§ **Stored data**:
>>

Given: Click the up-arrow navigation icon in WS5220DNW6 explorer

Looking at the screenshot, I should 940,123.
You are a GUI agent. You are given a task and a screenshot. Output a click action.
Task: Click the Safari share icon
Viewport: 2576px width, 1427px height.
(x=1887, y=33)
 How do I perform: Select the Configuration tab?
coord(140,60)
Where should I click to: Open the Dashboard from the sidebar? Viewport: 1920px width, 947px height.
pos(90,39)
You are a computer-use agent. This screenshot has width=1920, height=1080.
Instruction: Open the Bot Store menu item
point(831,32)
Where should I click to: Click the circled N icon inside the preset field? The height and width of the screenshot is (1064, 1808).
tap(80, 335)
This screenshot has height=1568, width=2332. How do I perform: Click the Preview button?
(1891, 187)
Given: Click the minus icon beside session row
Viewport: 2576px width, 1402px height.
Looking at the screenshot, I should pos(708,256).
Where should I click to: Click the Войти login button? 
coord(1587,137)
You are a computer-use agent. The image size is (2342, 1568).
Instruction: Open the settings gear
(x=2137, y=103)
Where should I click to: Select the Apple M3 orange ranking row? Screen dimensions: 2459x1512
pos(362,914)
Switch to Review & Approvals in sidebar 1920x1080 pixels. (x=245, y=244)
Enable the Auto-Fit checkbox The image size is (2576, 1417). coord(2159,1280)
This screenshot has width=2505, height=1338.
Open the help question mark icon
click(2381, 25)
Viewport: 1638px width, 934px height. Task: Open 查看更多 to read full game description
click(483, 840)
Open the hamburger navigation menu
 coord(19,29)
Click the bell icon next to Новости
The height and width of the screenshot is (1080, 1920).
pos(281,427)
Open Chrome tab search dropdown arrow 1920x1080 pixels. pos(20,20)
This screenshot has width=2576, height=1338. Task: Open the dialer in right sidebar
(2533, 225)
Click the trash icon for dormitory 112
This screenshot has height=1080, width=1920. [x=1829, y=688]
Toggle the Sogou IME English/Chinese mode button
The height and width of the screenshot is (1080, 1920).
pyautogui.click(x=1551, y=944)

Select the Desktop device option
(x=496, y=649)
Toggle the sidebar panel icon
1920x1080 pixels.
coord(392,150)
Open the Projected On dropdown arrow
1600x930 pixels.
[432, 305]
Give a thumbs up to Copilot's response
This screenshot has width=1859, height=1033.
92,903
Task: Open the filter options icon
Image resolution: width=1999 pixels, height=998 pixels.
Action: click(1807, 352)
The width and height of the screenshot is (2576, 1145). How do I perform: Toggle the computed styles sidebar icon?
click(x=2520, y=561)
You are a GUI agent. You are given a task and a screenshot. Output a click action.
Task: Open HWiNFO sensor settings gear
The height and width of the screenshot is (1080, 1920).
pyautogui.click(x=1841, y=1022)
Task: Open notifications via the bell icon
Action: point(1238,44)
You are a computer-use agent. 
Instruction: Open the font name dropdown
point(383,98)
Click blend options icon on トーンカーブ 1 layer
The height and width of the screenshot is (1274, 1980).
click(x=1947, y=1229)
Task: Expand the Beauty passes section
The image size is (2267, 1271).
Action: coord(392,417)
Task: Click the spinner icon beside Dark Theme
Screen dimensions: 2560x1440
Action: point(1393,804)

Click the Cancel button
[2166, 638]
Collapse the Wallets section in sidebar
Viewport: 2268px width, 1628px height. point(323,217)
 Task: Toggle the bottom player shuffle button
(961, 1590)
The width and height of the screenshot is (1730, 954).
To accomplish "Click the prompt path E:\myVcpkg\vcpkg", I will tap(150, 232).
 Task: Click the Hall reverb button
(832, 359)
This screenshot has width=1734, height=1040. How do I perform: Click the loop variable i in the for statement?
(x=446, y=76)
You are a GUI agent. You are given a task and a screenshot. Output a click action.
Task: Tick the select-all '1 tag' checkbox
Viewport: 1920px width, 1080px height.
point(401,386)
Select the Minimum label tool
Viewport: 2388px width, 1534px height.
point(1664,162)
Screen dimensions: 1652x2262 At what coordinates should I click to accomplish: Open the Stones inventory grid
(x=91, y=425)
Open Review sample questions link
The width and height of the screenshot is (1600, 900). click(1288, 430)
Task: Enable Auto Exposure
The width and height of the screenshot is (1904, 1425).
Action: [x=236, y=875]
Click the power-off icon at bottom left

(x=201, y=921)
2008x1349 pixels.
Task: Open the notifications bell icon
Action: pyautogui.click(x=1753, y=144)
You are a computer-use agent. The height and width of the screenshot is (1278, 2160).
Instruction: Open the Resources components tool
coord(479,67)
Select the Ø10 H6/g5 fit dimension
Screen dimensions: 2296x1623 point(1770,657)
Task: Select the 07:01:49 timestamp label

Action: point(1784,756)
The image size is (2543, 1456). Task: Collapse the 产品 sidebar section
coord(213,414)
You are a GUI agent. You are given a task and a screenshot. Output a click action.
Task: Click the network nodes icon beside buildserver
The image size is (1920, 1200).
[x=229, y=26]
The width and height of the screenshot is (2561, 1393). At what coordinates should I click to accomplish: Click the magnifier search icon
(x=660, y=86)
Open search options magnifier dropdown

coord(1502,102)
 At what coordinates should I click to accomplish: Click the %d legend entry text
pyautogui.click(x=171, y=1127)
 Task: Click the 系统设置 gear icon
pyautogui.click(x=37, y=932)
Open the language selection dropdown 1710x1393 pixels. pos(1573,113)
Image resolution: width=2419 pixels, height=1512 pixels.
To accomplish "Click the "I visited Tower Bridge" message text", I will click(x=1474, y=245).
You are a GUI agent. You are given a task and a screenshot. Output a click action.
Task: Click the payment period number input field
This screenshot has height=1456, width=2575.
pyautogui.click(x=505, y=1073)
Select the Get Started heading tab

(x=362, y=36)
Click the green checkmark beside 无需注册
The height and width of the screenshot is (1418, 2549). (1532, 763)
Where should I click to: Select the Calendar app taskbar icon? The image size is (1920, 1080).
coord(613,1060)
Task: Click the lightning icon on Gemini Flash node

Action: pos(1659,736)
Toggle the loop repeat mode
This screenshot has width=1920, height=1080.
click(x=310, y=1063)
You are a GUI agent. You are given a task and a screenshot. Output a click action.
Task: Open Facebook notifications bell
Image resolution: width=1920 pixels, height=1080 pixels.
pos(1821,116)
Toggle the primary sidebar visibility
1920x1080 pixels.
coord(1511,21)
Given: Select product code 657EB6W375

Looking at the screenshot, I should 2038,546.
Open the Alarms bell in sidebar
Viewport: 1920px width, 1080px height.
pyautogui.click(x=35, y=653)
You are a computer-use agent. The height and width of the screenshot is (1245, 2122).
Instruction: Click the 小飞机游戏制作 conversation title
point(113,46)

<<

§ **What you need to do**: Copy out, in full, each line above that has the word "will" in it.

§ **Written response**:
To accomplish "Click the prompt path E:\myVcpkg\vcpkg", I will tap(150, 232).
To accomplish "Click the "I visited Tower Bridge" message text", I will click(x=1474, y=245).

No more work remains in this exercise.